In the case of Kisan Sahkari Chini Mills Ltd. v. Commissioner of Central Excise, Meerut-II  25 taxmann.com194 (New Delhi – CESTAT), it was held that bullock cart drivers are not GTA service providers and Registration number of goods carriage is a mandatory particular in consignment note; accordingly, medium of transport like bullock carts having no registration number cannot be subjected to service tax.

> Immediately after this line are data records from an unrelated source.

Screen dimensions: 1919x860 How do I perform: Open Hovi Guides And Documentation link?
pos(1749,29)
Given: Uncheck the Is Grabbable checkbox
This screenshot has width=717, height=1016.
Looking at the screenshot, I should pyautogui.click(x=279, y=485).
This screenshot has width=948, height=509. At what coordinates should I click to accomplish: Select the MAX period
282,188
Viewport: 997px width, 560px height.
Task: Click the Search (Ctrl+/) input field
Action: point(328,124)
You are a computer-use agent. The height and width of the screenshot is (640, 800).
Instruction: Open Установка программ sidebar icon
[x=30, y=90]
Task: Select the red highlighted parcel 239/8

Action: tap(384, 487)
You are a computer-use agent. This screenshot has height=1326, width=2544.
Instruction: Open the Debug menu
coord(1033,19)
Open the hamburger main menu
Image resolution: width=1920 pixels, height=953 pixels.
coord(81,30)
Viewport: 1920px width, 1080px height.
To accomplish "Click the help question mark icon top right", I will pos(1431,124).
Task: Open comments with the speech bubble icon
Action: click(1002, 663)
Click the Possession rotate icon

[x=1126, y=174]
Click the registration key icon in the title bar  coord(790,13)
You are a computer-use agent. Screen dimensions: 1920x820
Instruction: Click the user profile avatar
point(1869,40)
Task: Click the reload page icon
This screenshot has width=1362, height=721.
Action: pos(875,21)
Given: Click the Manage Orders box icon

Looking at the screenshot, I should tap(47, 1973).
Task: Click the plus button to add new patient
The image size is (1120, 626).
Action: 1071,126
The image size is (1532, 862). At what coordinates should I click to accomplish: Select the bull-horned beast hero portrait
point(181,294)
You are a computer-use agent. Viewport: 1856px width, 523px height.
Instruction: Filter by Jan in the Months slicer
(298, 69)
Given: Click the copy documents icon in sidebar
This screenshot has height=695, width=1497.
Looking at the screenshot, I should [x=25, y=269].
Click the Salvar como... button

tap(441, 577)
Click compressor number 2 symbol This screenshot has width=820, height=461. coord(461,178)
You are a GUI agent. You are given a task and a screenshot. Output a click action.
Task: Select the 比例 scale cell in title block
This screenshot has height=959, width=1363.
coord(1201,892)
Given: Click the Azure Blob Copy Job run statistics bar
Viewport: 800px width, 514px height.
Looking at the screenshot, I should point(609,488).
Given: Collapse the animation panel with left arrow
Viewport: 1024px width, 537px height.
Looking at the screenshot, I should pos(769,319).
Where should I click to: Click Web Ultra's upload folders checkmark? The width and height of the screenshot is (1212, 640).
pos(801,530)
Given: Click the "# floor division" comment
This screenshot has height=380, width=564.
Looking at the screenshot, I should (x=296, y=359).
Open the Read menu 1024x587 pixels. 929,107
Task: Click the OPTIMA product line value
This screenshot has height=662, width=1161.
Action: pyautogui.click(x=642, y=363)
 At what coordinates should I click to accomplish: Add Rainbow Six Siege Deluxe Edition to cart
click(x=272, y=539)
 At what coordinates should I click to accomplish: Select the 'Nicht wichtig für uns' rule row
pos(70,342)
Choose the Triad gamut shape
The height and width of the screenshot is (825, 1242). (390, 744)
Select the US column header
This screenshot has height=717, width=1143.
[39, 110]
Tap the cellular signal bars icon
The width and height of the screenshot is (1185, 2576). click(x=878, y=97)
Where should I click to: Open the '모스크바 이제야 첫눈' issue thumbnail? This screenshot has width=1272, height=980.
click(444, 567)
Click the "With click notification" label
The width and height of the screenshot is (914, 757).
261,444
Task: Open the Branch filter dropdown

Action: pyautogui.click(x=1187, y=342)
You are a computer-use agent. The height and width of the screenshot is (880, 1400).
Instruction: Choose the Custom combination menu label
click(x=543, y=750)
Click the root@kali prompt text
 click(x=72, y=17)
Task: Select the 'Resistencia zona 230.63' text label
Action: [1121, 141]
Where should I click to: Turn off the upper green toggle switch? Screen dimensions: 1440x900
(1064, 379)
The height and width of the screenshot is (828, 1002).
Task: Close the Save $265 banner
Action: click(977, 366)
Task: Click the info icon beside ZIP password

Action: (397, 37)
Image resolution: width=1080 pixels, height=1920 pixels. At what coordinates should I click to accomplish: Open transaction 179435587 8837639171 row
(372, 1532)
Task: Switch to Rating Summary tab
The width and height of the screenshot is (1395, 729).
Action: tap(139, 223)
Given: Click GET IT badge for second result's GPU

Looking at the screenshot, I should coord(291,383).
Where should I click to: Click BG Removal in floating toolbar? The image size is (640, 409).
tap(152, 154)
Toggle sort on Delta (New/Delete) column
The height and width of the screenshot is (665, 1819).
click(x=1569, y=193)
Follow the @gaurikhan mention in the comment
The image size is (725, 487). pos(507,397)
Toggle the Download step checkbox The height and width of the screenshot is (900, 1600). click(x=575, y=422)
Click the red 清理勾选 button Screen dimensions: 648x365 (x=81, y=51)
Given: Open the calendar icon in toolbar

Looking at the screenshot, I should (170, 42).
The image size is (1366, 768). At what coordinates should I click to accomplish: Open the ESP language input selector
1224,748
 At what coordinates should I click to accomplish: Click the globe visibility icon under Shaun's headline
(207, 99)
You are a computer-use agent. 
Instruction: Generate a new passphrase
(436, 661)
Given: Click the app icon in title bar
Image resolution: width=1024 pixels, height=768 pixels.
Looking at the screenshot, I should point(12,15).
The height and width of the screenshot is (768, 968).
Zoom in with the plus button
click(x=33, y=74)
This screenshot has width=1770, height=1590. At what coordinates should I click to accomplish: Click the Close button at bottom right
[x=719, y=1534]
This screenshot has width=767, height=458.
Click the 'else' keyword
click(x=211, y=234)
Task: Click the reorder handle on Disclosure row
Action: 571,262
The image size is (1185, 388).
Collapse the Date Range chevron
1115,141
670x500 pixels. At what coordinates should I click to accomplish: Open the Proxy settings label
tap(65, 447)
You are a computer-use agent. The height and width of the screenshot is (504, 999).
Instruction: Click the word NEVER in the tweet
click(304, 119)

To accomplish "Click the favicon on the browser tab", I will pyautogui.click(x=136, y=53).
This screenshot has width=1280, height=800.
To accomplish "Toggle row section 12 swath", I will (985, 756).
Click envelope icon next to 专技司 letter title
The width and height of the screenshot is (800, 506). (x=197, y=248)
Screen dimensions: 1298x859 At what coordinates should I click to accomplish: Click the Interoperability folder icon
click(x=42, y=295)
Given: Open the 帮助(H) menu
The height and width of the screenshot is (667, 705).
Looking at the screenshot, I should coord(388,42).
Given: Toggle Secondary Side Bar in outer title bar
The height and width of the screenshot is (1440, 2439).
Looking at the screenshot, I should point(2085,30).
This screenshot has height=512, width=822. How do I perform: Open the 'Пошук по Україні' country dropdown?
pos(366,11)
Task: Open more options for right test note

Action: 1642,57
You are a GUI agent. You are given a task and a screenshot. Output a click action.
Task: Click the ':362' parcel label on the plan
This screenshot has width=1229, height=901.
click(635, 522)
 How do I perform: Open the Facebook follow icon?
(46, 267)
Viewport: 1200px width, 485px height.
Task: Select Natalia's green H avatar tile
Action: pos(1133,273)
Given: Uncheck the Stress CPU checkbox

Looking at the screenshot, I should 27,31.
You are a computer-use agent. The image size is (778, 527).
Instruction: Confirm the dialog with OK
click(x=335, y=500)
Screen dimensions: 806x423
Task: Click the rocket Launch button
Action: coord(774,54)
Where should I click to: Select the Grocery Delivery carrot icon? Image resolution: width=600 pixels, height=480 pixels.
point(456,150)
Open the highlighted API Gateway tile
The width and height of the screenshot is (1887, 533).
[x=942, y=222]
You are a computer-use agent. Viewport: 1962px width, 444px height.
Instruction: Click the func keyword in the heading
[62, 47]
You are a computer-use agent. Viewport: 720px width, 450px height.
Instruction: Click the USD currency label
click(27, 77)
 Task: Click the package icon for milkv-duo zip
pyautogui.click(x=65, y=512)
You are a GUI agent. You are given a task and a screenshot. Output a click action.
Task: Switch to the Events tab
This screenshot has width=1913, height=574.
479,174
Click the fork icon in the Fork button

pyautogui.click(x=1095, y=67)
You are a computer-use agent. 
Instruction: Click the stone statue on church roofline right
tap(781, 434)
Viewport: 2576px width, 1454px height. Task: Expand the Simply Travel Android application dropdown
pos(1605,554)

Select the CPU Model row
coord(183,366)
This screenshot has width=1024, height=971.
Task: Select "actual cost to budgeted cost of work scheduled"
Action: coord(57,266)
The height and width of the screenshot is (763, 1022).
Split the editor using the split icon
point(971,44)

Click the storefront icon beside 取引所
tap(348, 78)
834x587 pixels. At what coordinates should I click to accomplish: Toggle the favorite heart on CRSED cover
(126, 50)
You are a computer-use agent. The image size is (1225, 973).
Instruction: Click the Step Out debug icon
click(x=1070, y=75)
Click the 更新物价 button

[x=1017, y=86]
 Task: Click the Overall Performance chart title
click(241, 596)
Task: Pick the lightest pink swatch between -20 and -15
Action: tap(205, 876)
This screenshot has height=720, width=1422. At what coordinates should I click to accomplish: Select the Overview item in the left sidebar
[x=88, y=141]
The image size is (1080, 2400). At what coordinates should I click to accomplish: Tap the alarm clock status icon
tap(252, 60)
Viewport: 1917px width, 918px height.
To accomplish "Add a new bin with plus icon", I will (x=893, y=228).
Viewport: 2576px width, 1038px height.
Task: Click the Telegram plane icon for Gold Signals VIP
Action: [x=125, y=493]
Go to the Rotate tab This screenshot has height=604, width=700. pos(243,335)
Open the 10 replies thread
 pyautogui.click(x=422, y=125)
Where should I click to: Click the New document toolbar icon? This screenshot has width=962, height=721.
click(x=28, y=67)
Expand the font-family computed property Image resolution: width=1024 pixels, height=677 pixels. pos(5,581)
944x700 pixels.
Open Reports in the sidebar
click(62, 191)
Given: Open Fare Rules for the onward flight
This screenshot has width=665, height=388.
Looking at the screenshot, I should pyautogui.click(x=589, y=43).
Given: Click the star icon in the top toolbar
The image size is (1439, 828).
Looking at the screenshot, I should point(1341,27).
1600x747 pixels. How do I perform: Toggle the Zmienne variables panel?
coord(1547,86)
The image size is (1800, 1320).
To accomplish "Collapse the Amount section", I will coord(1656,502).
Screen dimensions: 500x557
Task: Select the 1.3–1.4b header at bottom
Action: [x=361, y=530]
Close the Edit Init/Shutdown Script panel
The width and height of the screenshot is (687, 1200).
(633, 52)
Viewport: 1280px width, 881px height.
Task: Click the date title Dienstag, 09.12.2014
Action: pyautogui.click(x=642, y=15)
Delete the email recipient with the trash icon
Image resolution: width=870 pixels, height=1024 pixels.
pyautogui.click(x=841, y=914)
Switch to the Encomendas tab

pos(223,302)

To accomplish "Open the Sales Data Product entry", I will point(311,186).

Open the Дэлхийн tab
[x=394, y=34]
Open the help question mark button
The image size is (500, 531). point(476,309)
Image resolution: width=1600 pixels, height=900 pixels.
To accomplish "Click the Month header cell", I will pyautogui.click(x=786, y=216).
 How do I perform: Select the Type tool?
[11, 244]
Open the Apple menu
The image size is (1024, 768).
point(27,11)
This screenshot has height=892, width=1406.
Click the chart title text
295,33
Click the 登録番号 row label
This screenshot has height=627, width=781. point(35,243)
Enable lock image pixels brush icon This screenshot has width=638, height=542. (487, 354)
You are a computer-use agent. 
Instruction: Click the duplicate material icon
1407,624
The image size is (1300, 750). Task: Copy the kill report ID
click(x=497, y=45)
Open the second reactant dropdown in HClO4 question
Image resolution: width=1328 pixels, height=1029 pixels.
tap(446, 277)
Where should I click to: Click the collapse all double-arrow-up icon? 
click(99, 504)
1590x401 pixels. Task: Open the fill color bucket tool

In the case of Sandoz (P.) Ltd. v. Commissioner of Central Excise, Raigad  24 taxmann.com 258 (Mum. – CESTAT), assessee had paid service tax on goods transport services as recipient of services claiming abatement available under Notification No. 32/2004-ST. There was no endorsement on transport document that transporter had not availed CENVAT Credit of inputs/input services, which was a condition of availment of abatement. It was held that athough there was no endorsement that transport had not availed CENVAT Credit, however, it was implied that when transporter had not paid any service tax question of availment of CENVAT Credit by him didn’t arise. Thus, the abatement was available to assessee.
In the case of Commissioner of Central Excise v. Technical Associates Ltd.  19 taxmann.com 63 (All.), it was held that where transportation activity was an integral part of repair and maintenance contract and nothing was charged for same separately, no service tax could be demanded on same.
In the case of Commissioner of Service Tax, Ahmedabad v. Cadila Pharmaceuticals Ltd.  28 taxmann.com 38 (Guj.), it was held that circular providing condition that abatement in respect of GTA service is available only if GTA makes declaration that it has not availed CENVAT credit and exemption under Notification No. 12/2003-ST on consignment note itself, is bad in law since no such condition is provided for in abatement notification.